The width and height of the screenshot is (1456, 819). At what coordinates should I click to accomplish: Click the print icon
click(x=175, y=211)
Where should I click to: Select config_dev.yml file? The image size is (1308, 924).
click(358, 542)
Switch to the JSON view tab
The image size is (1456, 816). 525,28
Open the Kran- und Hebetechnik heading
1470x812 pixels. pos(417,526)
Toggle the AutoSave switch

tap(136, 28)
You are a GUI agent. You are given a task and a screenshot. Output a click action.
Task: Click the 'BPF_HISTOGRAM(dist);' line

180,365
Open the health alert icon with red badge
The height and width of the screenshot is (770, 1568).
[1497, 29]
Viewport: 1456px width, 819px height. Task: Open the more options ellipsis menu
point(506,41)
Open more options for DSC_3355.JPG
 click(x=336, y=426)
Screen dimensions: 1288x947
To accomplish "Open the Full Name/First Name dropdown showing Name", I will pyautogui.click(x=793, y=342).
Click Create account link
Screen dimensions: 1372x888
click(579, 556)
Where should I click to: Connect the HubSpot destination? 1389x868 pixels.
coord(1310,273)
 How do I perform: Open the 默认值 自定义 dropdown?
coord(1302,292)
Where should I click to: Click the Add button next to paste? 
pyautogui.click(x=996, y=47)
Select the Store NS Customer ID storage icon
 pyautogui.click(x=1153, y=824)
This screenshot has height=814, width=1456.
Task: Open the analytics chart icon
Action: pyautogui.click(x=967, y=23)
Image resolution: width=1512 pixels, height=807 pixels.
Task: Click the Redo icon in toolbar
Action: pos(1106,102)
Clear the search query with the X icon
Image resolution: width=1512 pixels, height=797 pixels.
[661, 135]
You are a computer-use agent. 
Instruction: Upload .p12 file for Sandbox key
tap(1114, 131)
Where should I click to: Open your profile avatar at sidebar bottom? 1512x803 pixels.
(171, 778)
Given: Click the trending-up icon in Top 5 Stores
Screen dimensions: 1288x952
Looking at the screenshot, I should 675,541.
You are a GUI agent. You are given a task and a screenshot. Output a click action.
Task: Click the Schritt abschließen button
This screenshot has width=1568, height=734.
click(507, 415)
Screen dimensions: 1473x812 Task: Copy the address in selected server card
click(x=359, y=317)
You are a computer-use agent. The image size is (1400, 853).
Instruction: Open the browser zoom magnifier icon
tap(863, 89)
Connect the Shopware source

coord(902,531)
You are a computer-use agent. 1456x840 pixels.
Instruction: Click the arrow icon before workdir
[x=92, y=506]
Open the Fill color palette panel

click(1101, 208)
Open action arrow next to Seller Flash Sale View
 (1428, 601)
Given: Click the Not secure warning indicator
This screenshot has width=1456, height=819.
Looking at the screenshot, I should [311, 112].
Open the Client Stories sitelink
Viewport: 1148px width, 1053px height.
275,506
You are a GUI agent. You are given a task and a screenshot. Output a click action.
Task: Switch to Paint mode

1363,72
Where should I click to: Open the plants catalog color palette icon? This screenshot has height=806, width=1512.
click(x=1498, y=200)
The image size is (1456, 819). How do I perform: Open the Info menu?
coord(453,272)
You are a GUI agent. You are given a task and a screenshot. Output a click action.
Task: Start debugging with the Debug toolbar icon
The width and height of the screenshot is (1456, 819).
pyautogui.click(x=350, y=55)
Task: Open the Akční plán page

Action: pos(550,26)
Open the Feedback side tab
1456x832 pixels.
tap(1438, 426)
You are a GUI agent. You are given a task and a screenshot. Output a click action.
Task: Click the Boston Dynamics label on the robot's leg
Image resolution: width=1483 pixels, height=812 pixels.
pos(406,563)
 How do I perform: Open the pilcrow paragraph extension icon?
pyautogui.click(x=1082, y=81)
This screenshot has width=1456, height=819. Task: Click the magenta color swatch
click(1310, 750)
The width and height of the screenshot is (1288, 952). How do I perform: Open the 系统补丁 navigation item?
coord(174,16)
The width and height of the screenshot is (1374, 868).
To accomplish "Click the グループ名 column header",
-----
Wherever a line holds the word "computer", copy that line out of the entries above.

You are a computer-use agent. 
You are a computer-use agent. The image size is (1400, 853).
You are a computer-use agent. 1456x840 pixels.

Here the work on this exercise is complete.